O caso teve início após uma partida de futebol entre Mirassol e Palmeiras, em fevereiro de 2023, quando Marcondes foi acusado pelo Ministério Público de ofender racialmente um segurança. A defesa do político, no entanto, nega a acusação e sustenta, com base em laudos oficiais do Instituto de Criminalística, que a expressão utilizada foi “paca véia” e não “macaco velho”, como afirmava a denúncia original. Os advogados argumentaram que o relatório produzido por inteligência artificial não seguiu critérios metodológicos verificáveis nem contou com a validação de peritos oficiais.
Ao analisar o pedido de habeas corpus, o ministro relator Reynaldo Soares da Fonseca destacou que o sistema penal exige provas rigorosas e que ferramentas de inteligência artificial não podem substituir o trabalho pericial humano. Segundo o magistrado, elementos sem aptidão racional devem ser excluídos do processo para garantir a busca pela verdade. O andamento da ação já estava suspenso desde o fim de 2025, o que havia causado o cancelamento de audiências na Justiça de Mirassol.

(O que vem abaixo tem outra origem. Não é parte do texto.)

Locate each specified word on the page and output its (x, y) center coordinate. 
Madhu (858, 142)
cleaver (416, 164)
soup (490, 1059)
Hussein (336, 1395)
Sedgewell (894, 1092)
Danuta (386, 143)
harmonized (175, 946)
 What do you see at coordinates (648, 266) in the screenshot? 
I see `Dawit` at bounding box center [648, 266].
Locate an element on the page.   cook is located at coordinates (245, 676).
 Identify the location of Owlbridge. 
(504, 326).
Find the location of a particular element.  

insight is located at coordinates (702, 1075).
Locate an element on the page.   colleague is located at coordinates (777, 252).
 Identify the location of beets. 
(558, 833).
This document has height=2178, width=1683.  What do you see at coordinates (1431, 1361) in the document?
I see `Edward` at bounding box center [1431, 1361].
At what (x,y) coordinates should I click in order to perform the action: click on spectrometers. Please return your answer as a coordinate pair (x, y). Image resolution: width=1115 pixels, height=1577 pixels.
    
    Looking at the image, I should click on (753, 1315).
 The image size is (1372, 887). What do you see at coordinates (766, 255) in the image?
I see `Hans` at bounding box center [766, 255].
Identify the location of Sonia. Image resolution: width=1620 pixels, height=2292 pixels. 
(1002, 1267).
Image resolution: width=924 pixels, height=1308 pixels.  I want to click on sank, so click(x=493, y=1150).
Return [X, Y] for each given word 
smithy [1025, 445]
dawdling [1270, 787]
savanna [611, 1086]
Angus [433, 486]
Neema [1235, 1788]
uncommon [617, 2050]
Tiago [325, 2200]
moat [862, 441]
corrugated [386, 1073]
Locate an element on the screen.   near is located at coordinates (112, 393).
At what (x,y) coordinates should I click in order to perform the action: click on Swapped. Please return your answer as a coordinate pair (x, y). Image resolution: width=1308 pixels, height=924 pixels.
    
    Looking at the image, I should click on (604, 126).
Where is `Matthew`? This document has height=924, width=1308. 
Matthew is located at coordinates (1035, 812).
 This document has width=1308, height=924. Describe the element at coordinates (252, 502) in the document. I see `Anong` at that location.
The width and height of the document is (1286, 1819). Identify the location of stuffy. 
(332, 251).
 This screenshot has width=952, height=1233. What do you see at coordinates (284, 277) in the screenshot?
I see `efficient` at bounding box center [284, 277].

Embora o Ministério Público Federal tenha defendido a continuidade do processo alegando que a acusação também se baseava em depoimentos de testemunhas, o STJ manteve o entendimento de que a base da denúncia ficou comprometida pela prova inválida. Agora, o processo retorna para a primeira instância, onde a Justiça deverá reavaliar a situação sem considerar o relatório contestado. O desfecho reforça um precedente importante sobre os limites do uso de novas tecnologias em investigações criminais no Brasil.